§ **What the exercise asks**
Lines with the word "Toggle" in them must be copied from the records below.
*** Dataset excerpts ***
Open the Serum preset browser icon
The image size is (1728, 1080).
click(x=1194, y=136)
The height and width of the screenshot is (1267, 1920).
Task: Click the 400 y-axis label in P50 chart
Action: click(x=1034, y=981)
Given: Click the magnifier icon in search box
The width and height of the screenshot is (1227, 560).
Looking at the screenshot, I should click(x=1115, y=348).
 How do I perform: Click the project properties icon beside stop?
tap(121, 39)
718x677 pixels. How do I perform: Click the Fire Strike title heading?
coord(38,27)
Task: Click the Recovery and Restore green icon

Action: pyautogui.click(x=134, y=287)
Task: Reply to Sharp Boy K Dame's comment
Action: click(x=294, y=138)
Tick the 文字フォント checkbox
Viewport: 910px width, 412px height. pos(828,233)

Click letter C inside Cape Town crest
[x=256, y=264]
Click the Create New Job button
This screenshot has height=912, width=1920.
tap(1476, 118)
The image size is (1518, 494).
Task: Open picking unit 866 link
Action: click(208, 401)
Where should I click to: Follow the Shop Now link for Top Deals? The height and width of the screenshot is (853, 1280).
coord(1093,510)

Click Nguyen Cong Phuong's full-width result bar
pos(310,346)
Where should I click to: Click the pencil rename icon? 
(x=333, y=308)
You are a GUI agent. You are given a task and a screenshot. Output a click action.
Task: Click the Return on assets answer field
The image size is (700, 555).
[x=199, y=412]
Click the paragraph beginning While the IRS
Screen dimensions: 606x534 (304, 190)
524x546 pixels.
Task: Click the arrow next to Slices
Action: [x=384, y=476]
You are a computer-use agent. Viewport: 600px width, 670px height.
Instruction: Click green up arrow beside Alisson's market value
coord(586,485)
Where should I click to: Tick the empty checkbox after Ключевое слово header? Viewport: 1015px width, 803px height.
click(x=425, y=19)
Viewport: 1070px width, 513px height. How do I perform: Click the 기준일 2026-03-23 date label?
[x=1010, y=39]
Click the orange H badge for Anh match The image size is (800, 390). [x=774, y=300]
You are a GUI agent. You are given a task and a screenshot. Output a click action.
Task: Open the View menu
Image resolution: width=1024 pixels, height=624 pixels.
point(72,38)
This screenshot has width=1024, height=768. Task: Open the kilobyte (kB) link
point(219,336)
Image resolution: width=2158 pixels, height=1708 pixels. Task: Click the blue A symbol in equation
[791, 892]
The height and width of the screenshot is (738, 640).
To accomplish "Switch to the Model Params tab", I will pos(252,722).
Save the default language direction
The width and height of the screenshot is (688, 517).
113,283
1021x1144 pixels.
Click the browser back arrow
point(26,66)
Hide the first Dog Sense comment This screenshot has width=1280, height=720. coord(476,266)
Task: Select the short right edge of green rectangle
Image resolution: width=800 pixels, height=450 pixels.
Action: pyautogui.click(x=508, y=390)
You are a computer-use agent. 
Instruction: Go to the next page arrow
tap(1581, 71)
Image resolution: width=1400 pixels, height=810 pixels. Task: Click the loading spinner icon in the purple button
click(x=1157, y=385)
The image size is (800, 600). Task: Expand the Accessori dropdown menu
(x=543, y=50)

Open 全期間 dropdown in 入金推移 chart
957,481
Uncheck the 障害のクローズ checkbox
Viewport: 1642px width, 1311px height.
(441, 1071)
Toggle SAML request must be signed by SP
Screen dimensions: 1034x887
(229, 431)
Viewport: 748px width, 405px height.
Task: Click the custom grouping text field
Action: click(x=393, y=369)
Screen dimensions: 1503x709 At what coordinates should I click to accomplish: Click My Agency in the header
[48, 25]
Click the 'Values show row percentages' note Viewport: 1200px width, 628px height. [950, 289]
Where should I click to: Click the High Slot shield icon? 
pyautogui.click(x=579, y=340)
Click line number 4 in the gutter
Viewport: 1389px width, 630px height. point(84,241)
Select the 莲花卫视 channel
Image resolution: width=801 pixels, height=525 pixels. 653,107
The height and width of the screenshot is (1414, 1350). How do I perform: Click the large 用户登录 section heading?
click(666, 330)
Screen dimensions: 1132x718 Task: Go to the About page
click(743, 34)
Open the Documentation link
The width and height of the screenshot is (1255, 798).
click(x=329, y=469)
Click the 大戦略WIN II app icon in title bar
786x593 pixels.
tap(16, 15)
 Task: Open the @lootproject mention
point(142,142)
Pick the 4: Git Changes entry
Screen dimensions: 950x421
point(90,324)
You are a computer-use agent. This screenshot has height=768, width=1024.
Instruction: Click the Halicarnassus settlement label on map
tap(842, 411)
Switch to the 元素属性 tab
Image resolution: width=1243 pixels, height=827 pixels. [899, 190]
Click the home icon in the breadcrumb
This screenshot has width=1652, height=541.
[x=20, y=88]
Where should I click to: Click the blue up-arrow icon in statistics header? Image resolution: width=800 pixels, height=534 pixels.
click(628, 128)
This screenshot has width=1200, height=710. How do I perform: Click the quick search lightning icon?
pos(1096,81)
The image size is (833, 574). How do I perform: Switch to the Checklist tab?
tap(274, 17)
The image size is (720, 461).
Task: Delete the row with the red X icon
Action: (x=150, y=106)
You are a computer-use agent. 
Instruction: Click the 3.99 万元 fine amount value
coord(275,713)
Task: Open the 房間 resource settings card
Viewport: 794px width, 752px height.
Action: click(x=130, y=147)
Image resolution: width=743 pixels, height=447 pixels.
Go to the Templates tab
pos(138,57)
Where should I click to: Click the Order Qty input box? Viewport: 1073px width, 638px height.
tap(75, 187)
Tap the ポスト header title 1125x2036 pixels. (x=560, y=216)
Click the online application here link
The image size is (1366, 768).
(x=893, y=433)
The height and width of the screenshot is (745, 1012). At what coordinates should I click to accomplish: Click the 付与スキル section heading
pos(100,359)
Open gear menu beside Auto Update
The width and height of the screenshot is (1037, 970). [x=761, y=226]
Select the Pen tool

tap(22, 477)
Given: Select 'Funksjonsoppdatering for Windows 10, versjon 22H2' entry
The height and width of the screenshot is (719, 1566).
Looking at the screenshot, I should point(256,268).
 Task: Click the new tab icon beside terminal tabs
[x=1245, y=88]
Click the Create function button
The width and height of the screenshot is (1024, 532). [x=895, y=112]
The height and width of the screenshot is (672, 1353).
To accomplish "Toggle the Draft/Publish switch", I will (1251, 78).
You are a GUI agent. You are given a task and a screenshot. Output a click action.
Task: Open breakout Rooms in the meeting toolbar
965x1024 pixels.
*** End of Dataset excerpts ***
§ **Task result**
Toggle SAML request must be signed by SP
To accomplish "Toggle the Draft/Publish switch", I will (1251, 78).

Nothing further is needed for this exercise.